This cluster of essays engages with the work of regional artists who presented in the Gulf Coast Artist Showcase that ran throughout the 16th annual meeting of the Association for the Study of the Arts of the Present (ASAP/16), held in Houston, Texas, from October 22—25, 2025. We gathered in Houston under the conference theme of “Worldmaking/Worldbreaking,” deploying ASAP’s trademark slash as a means of representing the ambivalence of living on and making art in the present: the twinned cravings, in the face of multiple overlapping crises, both to craft utopia and to burn it all down.

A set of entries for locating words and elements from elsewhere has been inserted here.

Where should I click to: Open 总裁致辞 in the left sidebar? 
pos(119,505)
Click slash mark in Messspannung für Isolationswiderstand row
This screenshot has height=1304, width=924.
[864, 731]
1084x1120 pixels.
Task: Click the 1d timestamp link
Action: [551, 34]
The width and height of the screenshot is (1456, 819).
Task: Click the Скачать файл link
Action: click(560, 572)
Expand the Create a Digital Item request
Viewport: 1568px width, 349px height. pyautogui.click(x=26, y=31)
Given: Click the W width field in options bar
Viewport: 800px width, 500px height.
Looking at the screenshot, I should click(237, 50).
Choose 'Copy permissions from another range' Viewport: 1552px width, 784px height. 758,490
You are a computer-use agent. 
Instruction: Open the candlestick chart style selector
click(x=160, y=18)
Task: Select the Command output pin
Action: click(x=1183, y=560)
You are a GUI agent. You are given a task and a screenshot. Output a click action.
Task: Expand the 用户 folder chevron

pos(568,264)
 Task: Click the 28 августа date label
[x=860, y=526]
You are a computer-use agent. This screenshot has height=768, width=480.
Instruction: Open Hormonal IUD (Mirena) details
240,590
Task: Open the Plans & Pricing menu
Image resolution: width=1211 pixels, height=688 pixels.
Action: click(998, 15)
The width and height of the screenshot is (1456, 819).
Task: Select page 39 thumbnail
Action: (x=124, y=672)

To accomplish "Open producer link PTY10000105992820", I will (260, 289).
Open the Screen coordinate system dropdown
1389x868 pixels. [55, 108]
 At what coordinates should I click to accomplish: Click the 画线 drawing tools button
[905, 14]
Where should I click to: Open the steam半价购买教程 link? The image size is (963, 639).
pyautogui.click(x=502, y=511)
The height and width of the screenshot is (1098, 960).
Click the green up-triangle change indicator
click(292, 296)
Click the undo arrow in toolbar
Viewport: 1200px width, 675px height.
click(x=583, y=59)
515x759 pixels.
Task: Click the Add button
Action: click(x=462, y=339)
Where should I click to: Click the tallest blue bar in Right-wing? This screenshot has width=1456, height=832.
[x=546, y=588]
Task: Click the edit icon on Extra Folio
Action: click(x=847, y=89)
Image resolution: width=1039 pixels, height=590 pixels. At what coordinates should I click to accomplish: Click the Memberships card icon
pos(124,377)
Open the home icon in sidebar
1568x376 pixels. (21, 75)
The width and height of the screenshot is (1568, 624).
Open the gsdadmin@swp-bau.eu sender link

That ambivalence was also registered in Houston as a city whose proximity to the Gulf Coast puts it on the frontlines of climate change, at the same time that its economic foundation in the oil and gas industries fuels global warming. It was also registered in Houston as a city often ranked the most diverse in the nation, making it both a sanctuary in a red state and a target for authoritarian retaliation. The artists in the Gulf Coast Artist Showcase—drawn primarily from Houston, Texas, and New Orleans, Louisiana—work across a diversity of media but have similarly been at the forefront of worldmaking when repressive forces are aiming to break queer, trans, and diasporic worlds.
The nine essays to follow each engage with one of the nine artist talks that composed the Gulf Coast Artist Showcase and were presented at the black box Lois Chiles Studio Theater at Rice University’s Moody Center for the Arts. Moya Li writes about plasma artist Ani Bradberry, whose installation at DiverseWorks also provided the site for ASAP/16’s opening reception. Istifaa Ahmed discusses the work of Christopher Paul, who remediates Black trans experience through diverse media forms. Waleska Solorzano reports on the work of Ida Aronson, whose collaborations in New Orleans include the creation of an earthen mound bridging Indigenous pasts and futures. Thea Ballard discusses the operatic work of Lisa Harris in the context of the gentrification of Houston’s historically Black Third Ward. Sarah Buckner lays out how Kristina Kay Robinson’s performance and installation work speculate an alternative world in which an 1811 uprising of enslaved people marching towards New Orleans was successful in establishing a free republic. Tara Holman explores the visual work of Lovie Olivia, who aims, in her own words, “to tell a black story through material.” Jered Mabaquiao outlines the culture of care developed in the collaboration among four poets and language workers who presented collectively at the Showcase: JD Pleucker, Mariposa Tejada, M. Miranda Maloney, and Stalina Villarreal. Zora Duncan investigates how the artist duo of Nick Vaughan and Jake Margolin speculatively archive queer communities throughout the United States. Finally, Paloma Checa-Gismero’s bi-lingual review elucidates Saúl Hernández-Vargas’s remediation of Mexican relics in the borderland context.
Each of these artists—and each of the essays engaging with their art—both refer to the specificity of the Gulf Coast context and provide maps for moving through our fragile and chaotic present, making and breaking worlds along the way. The Showcase was developed in partnership with over over a dozen local arts organizations in Houston and New Orleans, including Aurora Picture Show, the Contemporary Art Museum Houston, the Moody Center for the Arts, the Cynthia Woods Mitchell Center for the Arts, DiverseWorks, Lawndale Art Center, the Museum of Fine Arts Houston, Project Row Houses, and Prospect New Orleans. I am grateful to my ASAP/16 co-chair, Hayley O’Malley, for her collaborative vision. We also wish to thank our collaborators Denise Frazier, Rachel Afi Quinn, and Sandra Zalman, for facilitating many of these partnerships and our connections with local artists.